Penelitian ini bertujuan untuk mengetahui gambaran kandungan bahan
kimia berbahaya berupa boraks dan formalin pada ikan asin teri yang dijual
di pasar tradisional Kota Makassar.
Pada jenis penelitian ini dilakukan secara observasional
dengan pendekatan analisis spasial. Populasi dalam penelitian ini adalah
konsumen yang mengonsumsi ikan dari lima pasar tradisional di Kota
Makassar, yaitu Pasar Terong, Pasar Toddopuli, Pasar Pa’baeng-Baeng,
Pasar Daya, dan Pasar Pannampu. Populasi lingkungan dalam penelitian
ini adalah ikan asin teri yang dijual di pasar-pasar tersebut. Sampel
masyarakat berjumlah 36 orang yang dipilih menggunakan metode
accidental sampling. Sementara itu, sampel lingkungan terdiri dari 12 titik
sampel ikan asin teri yang diambil secara representatif dari lima pasar
tradisional, masing-masing sebanyak 50 gram, dengan metode grab
sampling.
Hasil penelitian menunjukkan bahwa terdapat dua titik sampel
dari Pasar Daya yang mengandung boraks dengan konsentrasi sebesar 50
ppm, sedangkan 10 titik sampel lainnya tidak terdeteksi mengandung
boraks. Seluruh 12 titik sampel ikan asin teri diketahui mengandung
formalin dengan konsentrasi yang bervariasi antara 2 ppm hingga 4 ppm.

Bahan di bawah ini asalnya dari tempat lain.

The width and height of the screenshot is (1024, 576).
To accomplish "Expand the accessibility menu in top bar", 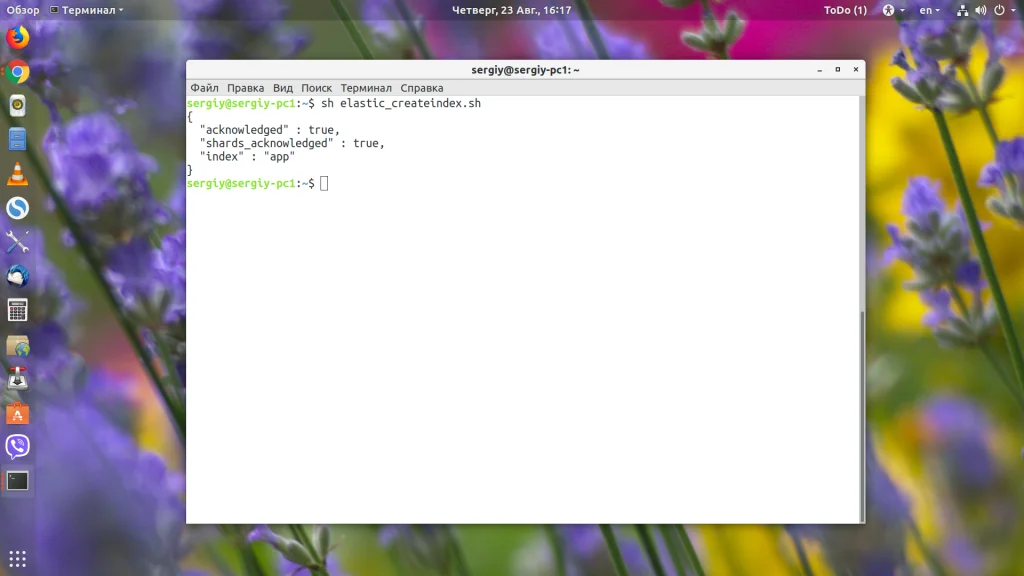I will 893,10.
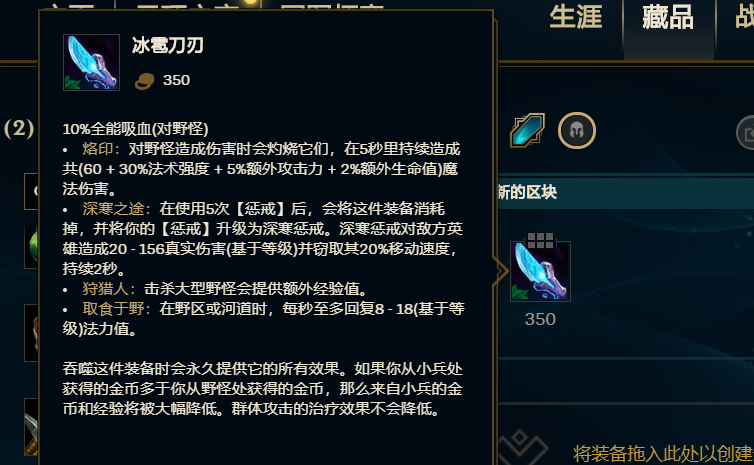Click the partially visible export icon
The width and height of the screenshot is (754, 465).
coord(745,133)
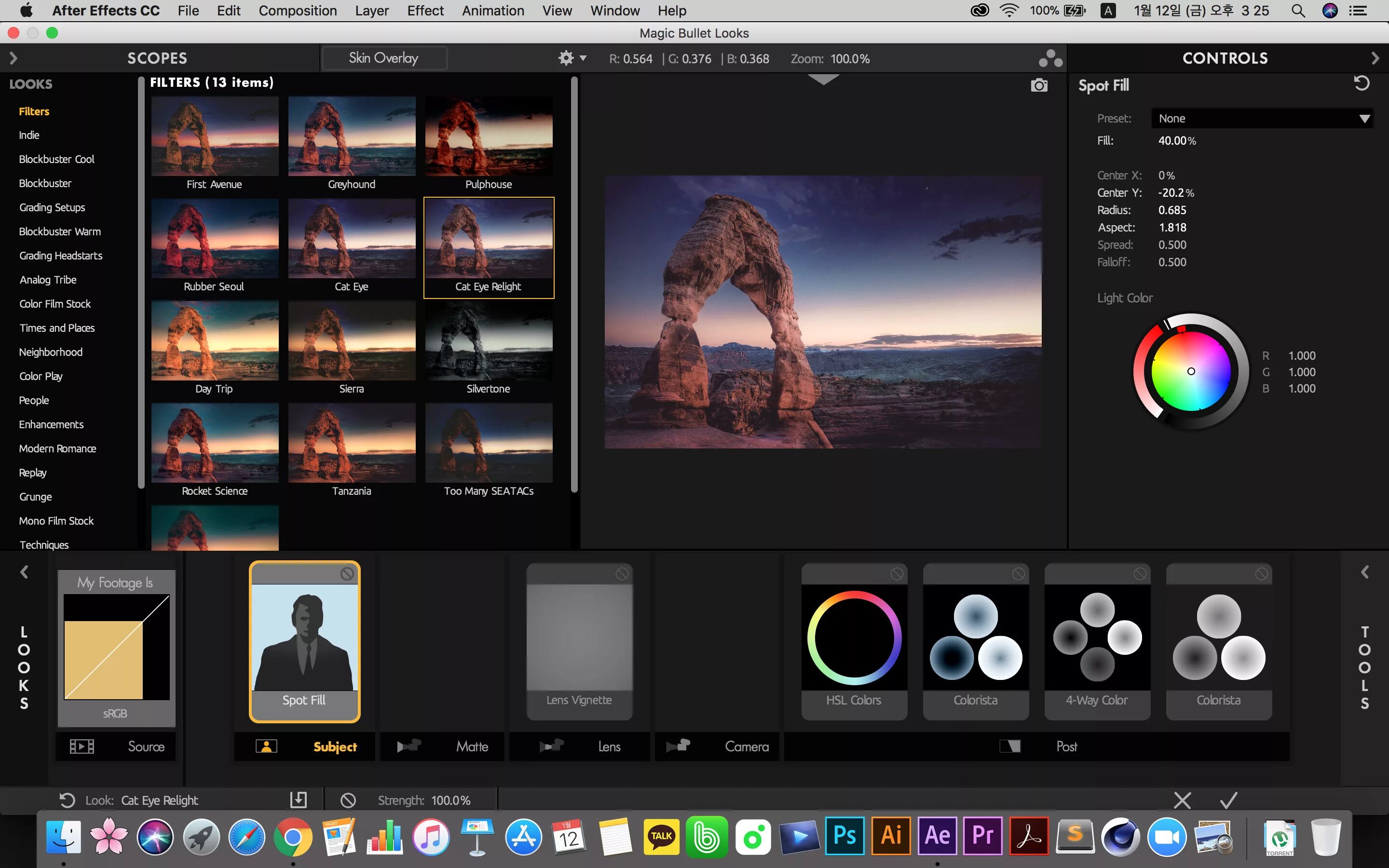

Berdasarkan Peraturan Menteri Kesehatan No. 033 Tahun 2012 tentang
Bahan Tambahan Pangan, seluruh sampel tidak memenuhi syarat
keamanan pangan. Pasar Daya merupakan lokasi dengan potensi tertinggi
terhadap keberadaan boraks dan formalin dalam ikan asin teri yang dijual.
Dari hasil yang didapatkan, maka disarankan agar BPOM daerah rutin
melakukan pengawasan dan inspeksi terhadap peredaran ikan asin
khususnya ikan asin teri di pasar tradisional.